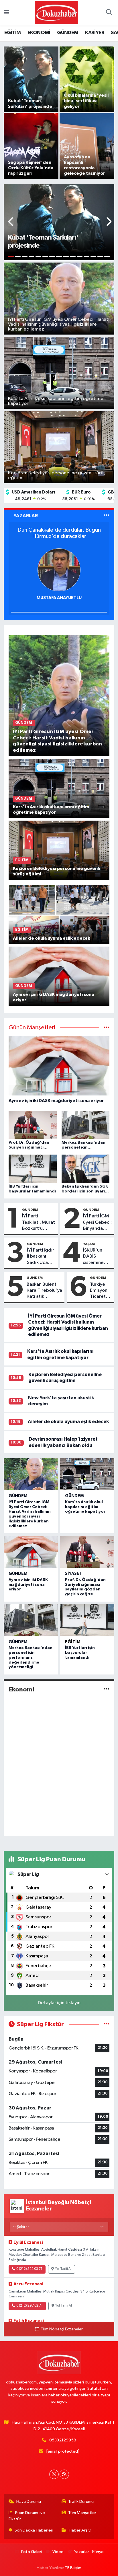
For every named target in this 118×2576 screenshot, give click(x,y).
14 (100, 256)
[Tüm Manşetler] (106, 1027)
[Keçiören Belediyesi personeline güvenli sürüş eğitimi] (59, 850)
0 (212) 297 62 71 (29, 2305)
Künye (98, 2552)
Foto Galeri (31, 2552)
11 (79, 256)
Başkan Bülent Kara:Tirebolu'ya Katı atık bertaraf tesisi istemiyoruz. (44, 1291)
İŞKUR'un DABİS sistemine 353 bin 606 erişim (96, 1257)
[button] (11, 222)
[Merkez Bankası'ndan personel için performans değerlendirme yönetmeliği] (31, 1620)
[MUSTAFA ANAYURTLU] (59, 569)
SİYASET (73, 1573)
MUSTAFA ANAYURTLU (59, 598)
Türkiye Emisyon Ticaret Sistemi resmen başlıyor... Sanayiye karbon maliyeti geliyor (99, 1291)
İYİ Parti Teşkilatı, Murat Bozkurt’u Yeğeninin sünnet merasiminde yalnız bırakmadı (38, 1222)
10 (73, 256)
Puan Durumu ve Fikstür (27, 2516)
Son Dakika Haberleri (34, 2530)
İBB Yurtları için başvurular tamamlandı (80, 1653)
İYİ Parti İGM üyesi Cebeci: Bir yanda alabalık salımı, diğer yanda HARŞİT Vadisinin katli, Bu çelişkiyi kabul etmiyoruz (97, 1222)
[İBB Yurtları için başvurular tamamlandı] (87, 1620)
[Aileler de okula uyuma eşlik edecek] (59, 914)
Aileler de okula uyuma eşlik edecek (68, 1421)
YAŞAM (89, 1244)
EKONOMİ (38, 32)
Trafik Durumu (81, 2501)
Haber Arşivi (80, 2530)
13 (93, 256)
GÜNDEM (67, 32)
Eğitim (72, 1642)
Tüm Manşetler (82, 2513)
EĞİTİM (12, 32)
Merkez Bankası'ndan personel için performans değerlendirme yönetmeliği (30, 1657)
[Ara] (108, 13)
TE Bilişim (73, 2568)
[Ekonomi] (106, 1689)
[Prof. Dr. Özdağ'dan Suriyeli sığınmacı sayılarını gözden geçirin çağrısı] (87, 1552)
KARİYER (94, 32)
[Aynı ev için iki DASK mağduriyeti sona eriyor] (59, 976)
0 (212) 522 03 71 (29, 2269)
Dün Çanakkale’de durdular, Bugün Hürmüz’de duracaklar (59, 533)
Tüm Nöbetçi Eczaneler (61, 2329)
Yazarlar (81, 2552)
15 (107, 256)
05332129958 (62, 2440)
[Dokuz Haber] (56, 12)
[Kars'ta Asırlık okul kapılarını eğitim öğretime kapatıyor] (59, 788)
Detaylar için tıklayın (59, 2002)
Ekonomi (21, 1689)
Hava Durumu (28, 2501)
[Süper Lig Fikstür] (106, 2024)
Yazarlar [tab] (25, 515)
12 (86, 256)
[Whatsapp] (54, 2474)
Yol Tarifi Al (63, 2269)
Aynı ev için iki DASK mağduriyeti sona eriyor (28, 1585)
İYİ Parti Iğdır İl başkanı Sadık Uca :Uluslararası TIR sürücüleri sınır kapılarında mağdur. (41, 1257)
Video (58, 2552)
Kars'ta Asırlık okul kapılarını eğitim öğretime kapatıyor (85, 1507)
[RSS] (64, 2474)
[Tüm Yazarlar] (106, 515)
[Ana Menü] (6, 12)
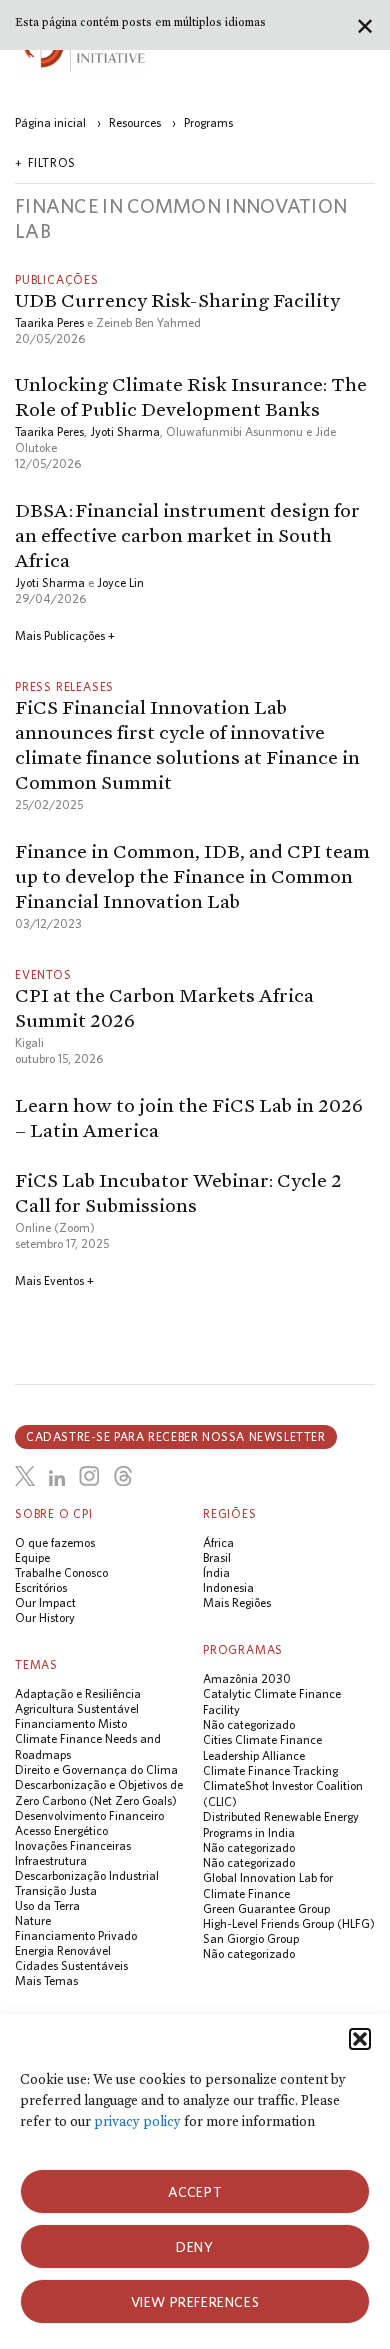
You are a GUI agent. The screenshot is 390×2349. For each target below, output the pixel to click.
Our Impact (45, 1602)
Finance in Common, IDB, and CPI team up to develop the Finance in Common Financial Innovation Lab (192, 876)
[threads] (123, 1476)
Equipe (32, 1557)
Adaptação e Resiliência (78, 1693)
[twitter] (25, 1476)
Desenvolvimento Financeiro (89, 1815)
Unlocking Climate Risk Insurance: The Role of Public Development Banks (191, 396)
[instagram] (89, 1476)
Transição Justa (56, 1890)
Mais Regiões (237, 1602)
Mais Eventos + (54, 1280)
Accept (195, 2192)
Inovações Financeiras (73, 1845)
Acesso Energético (61, 1830)
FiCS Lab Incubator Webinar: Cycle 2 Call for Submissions (178, 1192)
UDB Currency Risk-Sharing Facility (177, 300)
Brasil (217, 1557)
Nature (33, 1920)
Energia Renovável (63, 1950)
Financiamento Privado (76, 1935)
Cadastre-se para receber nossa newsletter (176, 1436)
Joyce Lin (120, 582)
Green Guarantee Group (266, 1908)
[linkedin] (57, 1479)
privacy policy (137, 2121)
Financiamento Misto (71, 1723)
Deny (194, 2247)
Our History (45, 1617)
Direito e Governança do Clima (96, 1769)
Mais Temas (46, 1980)
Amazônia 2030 (247, 1678)
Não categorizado (249, 1724)
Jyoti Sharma (125, 431)
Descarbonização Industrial (87, 1875)
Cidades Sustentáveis (71, 1965)
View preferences (195, 2302)
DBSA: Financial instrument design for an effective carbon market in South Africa (187, 535)
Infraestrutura (51, 1860)
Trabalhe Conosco (61, 1572)
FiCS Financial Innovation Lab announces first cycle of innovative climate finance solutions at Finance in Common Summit (187, 744)
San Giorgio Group (251, 1938)
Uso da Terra (47, 1905)
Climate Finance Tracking (270, 1770)
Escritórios (41, 1587)
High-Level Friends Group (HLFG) (289, 1923)
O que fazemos (55, 1542)
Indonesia (228, 1587)
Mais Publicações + (65, 635)
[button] (360, 2039)
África (218, 1542)
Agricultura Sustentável (77, 1708)
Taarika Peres (49, 322)
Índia (216, 1572)
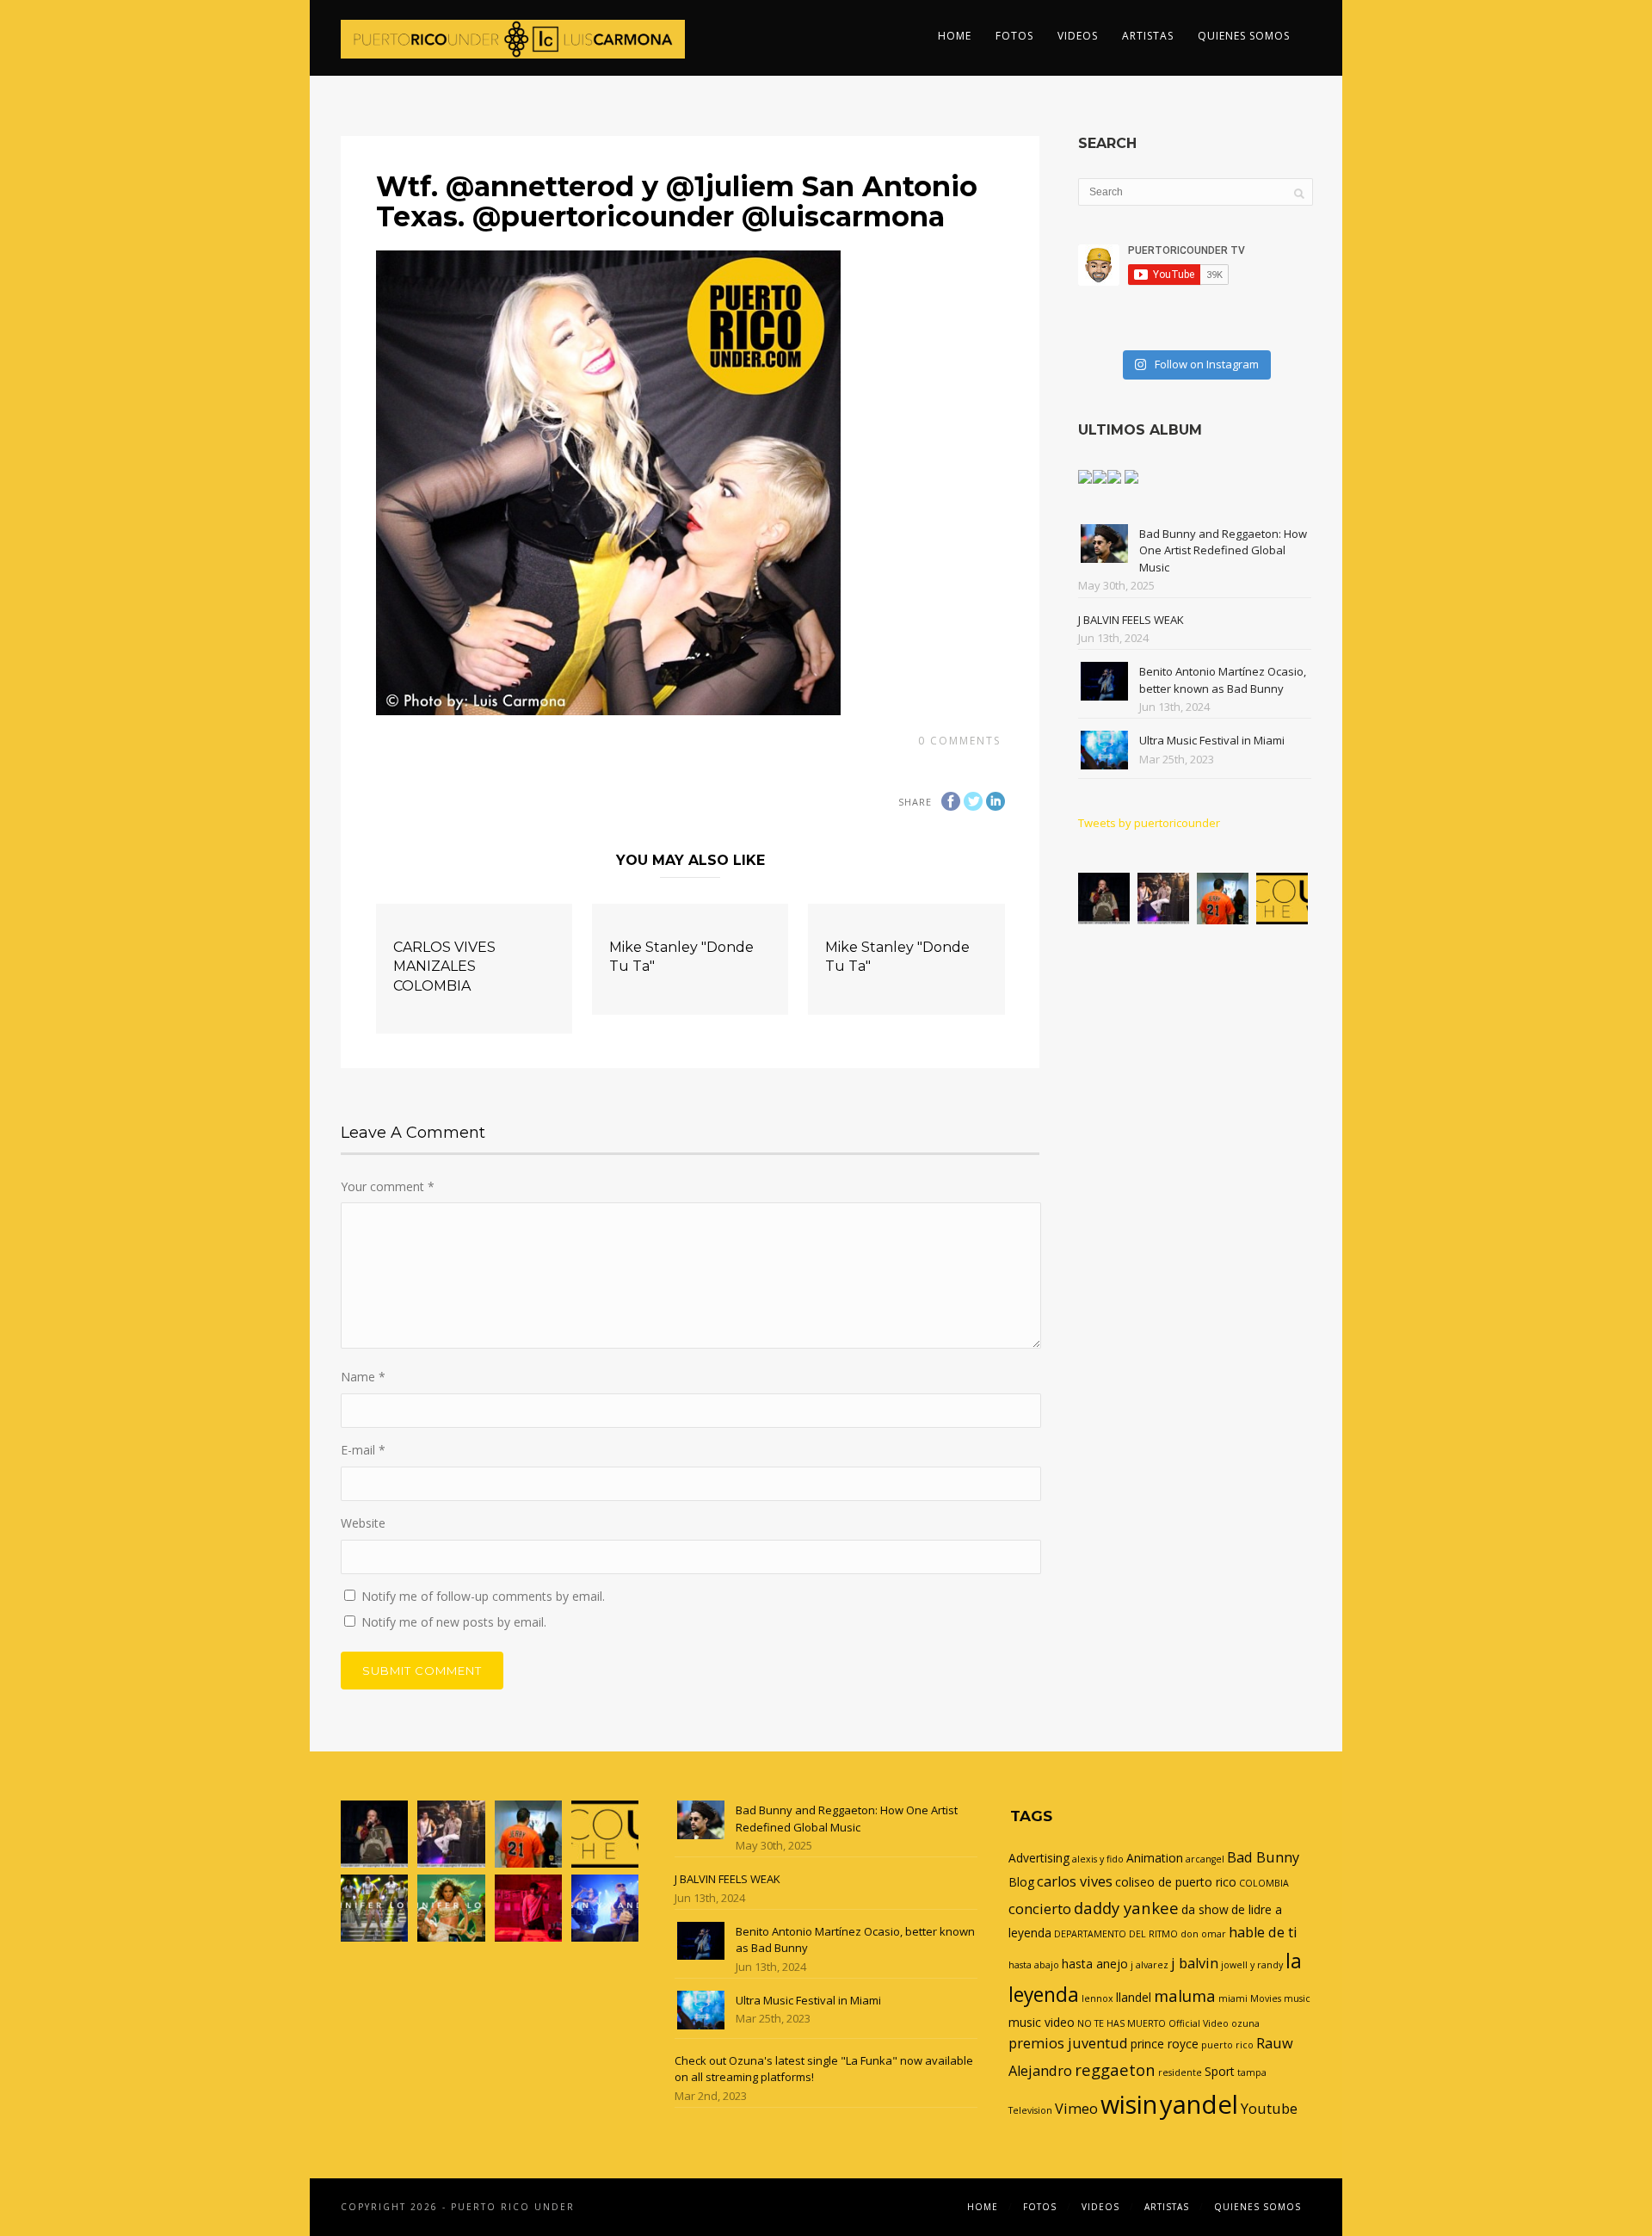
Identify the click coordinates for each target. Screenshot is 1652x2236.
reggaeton (1115, 2069)
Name (363, 1376)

· · · ·

**WORK INSTRUCTIONS**
Return only the lines running from the start of the entries above to the line that contains "İŞKUR'un DABİS sistemine", inclusive, and omit every picture.

**ANSWER TO THIS EXERCISE**
For every named target in this 118×2576 screenshot, give click(x,y).
14 (100, 256)
[Tüm Manşetler] (106, 1027)
[Keçiören Belediyesi personeline güvenli sürüş eğitimi] (59, 850)
0 (212) 297 62 71 (29, 2305)
Künye (98, 2552)
Foto Galeri (31, 2552)
11 (79, 256)
Başkan Bülent Kara:Tirebolu'ya Katı atık bertaraf tesisi istemiyoruz. (44, 1291)
İŞKUR'un DABİS sistemine 353 bin 606 erişim (96, 1257)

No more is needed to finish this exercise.